Die Berliner Kleinkariertheit des „weltoffenen Unternehmens“
Diese namens-flexible Reetz-Nelken nun ließ am 3. Juli wissen: „Als weltoffenes Unternehmen und einer der größten Arbeitgeber der Hauptstadt lehnt die BVG jegliche Form von Rassismus oder sonstiger Diskriminierung ab.“
Getreu der marxistisch-leninistischen Maxime, wonach von Russland lernen siegen lernen heißt, solle es nun also Michael Iwanowitsch Glinka richten. Dumm nur, dass jener zarentreue Komponist nicht nur für das System der Leibeigenschaft steht, sondern darüber hinaus sogar noch bekennender Antijudaist gewesen ist. Seine Ausfälle gegen jüdische Kollegen sind ebenso dokumentiert, wie er einen Text vertonte, der von einer angeblich gegen Russland gerichteten jüdischen Verschwörung handelt. Im Sinne der Political Correctness dürfte also auch Glinka demnächst auf der Abschussliste stehen. Immerhin jedoch befindet sich in der Glinkastraße die Botschaft des nordkoreanischen Herrschers Kim Jong-un. Möglicherweise hat das die BVG-Entscheidung beflügelt – zumindest aber werden die zahlreichen Berlin-Besucher aus dem Reich des Staatsterrors künftig wissen, wie sie zu heimatähnlichen Gefilden finden.
Wenn schon, dann bitte ehrlich machen
Ganz unabhängig von dieser sachlichen Correctness sollte in einer weltoffenen, toleranten Stadt die Maxime gelten, dass man sich seine eigene Geschichte nicht durch aberwitzige Empfindlichkeiten von Menschen zerstören lässt, die sich willkürlich einen Schuh anziehen, der nie für sie gedacht war. Und ohnehin: Wenn man der Ideologie folgen möchte, die längst aus den Studierstuben mancher US-Universitäten nach Europa geschwappt ist, dann sollte man sich wenigstens ehrlich machen. Dann vernichten wir eben umgehend alles, was in irgendeiner Weise an unsere Geschichte erinnert. Die Bilder der großen Meister, die Komponisten der Klassik und der Kinderliedautoren namens „Tote Hosen“, die Architektur. Denn wenn wir nur lange genug suchen, werden wir immer mindestens ein wenig von dem finden, was wir als Rassismus brandmarken können.
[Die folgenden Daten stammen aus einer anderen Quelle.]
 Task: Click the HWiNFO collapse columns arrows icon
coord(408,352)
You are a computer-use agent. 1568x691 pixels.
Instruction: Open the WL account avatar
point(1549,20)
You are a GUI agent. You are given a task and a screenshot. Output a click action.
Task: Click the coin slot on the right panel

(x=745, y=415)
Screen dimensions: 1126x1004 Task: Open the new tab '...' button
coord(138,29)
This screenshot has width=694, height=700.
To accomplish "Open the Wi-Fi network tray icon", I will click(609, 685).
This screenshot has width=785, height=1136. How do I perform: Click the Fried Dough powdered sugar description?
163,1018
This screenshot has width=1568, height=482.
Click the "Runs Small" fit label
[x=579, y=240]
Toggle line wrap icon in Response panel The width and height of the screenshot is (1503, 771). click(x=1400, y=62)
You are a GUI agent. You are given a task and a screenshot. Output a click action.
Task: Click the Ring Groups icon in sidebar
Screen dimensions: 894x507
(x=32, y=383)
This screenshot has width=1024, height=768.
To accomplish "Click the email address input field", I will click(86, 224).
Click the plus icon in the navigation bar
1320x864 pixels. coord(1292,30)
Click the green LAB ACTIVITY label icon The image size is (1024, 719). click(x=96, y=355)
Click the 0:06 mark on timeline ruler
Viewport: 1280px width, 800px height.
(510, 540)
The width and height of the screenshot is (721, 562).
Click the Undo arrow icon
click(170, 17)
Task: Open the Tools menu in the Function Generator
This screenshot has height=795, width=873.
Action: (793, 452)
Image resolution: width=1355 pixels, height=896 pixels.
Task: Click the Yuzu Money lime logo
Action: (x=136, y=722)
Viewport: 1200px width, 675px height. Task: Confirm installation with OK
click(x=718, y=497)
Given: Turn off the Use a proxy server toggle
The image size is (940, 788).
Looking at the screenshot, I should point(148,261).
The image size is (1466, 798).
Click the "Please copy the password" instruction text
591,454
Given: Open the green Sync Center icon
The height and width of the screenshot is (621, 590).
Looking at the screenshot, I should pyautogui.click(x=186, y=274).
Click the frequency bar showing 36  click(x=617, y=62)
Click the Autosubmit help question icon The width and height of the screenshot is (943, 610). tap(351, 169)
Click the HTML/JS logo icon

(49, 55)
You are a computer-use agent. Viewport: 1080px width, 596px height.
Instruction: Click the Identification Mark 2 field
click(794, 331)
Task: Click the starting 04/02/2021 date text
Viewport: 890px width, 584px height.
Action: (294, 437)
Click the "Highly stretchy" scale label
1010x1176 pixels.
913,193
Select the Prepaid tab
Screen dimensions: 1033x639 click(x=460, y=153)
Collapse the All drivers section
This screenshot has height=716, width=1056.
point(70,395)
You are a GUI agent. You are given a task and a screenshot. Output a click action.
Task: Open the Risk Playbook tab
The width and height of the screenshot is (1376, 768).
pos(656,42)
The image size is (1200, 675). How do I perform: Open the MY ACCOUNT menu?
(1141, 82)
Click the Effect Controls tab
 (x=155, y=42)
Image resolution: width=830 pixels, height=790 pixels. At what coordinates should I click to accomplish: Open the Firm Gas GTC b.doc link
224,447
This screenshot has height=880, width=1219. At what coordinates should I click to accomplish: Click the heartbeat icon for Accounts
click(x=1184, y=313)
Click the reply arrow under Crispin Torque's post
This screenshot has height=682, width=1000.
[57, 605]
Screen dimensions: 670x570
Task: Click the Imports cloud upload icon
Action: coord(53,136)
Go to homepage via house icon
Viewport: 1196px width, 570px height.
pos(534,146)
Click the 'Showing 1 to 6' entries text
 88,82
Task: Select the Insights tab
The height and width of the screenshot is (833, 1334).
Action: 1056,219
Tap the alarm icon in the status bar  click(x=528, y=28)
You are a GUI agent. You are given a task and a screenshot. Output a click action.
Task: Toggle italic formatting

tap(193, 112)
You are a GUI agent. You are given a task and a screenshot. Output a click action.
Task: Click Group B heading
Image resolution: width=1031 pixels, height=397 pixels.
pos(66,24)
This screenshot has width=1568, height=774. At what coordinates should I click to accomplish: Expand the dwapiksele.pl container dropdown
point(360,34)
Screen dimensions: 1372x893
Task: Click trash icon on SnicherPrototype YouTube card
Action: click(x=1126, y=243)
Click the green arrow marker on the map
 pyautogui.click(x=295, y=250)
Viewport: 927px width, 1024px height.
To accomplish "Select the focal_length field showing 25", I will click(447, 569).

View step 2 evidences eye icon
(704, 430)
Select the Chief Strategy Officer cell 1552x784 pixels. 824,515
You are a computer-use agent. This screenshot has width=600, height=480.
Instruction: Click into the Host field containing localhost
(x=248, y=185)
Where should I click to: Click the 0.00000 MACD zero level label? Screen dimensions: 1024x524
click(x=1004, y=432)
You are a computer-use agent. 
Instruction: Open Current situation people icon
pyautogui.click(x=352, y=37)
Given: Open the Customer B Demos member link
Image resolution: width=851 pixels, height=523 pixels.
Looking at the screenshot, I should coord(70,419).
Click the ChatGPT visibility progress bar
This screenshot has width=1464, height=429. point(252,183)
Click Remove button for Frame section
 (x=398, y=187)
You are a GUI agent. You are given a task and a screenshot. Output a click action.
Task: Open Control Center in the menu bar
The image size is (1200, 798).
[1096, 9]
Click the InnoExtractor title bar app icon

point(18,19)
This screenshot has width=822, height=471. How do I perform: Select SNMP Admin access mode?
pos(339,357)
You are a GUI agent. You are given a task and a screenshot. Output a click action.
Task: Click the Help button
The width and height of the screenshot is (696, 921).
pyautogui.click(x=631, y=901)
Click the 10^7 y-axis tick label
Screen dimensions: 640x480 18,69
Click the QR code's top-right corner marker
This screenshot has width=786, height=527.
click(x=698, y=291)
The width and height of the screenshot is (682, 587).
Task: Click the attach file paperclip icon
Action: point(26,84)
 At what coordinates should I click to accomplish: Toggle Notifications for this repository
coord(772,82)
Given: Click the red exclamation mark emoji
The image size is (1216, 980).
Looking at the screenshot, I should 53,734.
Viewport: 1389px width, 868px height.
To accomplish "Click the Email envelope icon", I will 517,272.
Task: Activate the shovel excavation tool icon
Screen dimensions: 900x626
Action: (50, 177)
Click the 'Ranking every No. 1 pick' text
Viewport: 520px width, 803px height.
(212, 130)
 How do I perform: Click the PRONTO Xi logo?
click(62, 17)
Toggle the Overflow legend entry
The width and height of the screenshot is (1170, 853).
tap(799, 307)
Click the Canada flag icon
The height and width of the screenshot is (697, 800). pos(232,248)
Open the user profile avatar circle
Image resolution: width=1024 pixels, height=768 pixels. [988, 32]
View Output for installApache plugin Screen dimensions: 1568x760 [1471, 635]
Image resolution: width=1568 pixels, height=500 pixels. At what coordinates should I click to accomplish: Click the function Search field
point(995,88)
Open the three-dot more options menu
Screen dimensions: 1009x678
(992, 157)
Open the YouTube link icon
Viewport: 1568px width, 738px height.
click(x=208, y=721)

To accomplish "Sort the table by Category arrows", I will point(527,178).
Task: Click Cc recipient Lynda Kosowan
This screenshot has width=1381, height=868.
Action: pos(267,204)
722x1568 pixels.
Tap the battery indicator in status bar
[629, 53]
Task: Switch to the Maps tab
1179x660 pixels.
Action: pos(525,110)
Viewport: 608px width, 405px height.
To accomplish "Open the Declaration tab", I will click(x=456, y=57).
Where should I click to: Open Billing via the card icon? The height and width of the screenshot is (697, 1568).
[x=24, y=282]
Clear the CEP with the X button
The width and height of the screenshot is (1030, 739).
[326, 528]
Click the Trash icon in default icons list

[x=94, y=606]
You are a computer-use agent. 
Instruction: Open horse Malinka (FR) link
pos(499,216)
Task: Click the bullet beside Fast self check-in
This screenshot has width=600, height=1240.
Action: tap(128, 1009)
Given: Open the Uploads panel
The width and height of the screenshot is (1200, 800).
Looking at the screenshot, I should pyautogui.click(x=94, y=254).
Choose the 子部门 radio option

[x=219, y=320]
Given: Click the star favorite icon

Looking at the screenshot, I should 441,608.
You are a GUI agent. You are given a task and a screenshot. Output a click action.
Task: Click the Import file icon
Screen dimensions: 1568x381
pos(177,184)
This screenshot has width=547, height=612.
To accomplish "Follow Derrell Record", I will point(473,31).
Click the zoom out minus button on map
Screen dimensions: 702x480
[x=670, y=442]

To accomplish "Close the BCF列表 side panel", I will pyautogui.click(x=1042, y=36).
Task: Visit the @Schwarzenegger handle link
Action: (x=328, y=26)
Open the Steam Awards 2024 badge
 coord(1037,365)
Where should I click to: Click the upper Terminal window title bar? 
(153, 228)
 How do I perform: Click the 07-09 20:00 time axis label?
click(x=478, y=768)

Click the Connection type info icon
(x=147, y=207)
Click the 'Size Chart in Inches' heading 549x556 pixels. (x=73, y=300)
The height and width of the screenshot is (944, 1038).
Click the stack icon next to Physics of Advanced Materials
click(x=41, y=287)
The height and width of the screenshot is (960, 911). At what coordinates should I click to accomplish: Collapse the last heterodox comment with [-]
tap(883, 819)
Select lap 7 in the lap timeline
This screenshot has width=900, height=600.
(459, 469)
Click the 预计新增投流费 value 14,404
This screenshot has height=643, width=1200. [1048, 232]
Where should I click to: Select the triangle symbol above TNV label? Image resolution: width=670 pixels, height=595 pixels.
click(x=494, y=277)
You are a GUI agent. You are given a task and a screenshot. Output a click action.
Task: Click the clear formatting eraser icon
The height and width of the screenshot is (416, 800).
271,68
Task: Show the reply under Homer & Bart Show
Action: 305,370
Und sollten die Bilderstürmer bei der Suche dann doch einmal erfolglos bleiben, dann wird einfach die Geschichte umgeschrieben.
Auch Luther war Rassist – also lösen die Protestanten ihre Rassistenreligion sofort auf und kehren heim in den Schoß des Papstes. Wobei – diese Katholische Kirche ist ja auch ein rassistisches Übel. Allein schon diese widernatürliche Zwangsmissionierung! Außerdem huldigt die Bibel sogar der Sklaverei!
Dann die großen Werke der Malerei! Hat nicht Ernst Ludwig Kirchner immer nur Akte von Weißen gemalt? Eindeutig rassistisch. Auch Gauguin, der seine rassistische Lust in der Südsee an farbigen Schönheiten auslebte. Was ist mit Michelangelo? Adam und Gott und sogar die Engel – alles Weiße! Seine Statuen – nur weißer Marmor, kein schwarzer, brauner oder roter! Nicht besser Leonardo da Vinci – zwölf Jünger und ein Jesus – alle weiß! Sogar die Mona Lisa – unfassbar! Also alles vernichten!
Oder es zumindest in Sachen Mohrenstraße so halten wie ein ungenannter Berliner, der empfahl, einfach aus dem Mohren Möhren zu machen. „Det spart Jeld und jeht schnell!“, stellte er, ganz Pragmatiker, fest.